A stretch of the entries below is to be set down exactly, running from the line with "E14N (111, 2535)" through the line with "Follow (32, 135)", both included, and no other line.

[Saved entries]

=== Begin Enclosure ===

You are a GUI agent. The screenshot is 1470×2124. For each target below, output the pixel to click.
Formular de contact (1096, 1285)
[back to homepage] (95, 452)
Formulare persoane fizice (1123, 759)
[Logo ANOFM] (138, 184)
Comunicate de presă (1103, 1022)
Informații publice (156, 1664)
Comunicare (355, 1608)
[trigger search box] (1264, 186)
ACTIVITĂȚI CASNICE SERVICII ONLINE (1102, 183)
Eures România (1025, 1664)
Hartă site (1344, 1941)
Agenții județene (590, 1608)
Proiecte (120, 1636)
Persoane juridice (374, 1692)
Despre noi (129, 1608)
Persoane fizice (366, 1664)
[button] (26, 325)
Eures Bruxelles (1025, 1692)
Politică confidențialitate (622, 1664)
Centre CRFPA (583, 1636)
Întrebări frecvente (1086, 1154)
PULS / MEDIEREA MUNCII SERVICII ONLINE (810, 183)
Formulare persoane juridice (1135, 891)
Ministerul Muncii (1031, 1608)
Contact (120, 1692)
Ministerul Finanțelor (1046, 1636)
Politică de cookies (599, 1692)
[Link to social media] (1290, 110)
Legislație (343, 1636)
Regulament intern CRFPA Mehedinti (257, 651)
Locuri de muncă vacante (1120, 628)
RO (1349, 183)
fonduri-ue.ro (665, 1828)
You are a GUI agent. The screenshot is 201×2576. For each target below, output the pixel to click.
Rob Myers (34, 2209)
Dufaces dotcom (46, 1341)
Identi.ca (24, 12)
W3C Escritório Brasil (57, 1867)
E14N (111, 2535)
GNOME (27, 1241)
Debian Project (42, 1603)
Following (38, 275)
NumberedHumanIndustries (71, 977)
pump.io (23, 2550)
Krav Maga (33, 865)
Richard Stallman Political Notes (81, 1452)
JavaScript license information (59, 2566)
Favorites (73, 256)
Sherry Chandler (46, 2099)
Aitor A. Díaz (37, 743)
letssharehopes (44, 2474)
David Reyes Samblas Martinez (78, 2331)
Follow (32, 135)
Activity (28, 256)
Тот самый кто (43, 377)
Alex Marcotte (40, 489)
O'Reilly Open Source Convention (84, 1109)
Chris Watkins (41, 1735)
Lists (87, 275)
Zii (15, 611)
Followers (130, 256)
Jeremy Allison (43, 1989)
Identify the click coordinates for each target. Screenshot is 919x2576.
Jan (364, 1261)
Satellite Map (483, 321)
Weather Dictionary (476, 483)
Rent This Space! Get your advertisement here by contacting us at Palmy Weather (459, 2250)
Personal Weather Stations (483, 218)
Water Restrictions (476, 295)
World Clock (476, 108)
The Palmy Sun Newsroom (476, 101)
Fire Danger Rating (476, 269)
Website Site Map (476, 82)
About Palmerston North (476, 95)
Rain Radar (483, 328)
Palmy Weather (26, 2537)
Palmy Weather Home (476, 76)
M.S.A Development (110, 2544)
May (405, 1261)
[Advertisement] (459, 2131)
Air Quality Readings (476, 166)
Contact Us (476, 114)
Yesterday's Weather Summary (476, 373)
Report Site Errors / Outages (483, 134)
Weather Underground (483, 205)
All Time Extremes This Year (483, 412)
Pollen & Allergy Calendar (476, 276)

=== End Enclosure ===

§ **Finished exercise**
E14N (111, 2535)
GNOME (27, 1241)
Debian Project (42, 1603)
Following (38, 275)
NumberedHumanIndustries (71, 977)
pump.io (23, 2550)
Krav Maga (33, 865)
Richard Stallman Political Notes (81, 1452)
JavaScript license information (59, 2566)
Favorites (73, 256)
Sherry Chandler (46, 2099)
Aitor A. Díaz (37, 743)
letssharehopes (44, 2474)
David Reyes Samblas Martinez (78, 2331)
Follow (32, 135)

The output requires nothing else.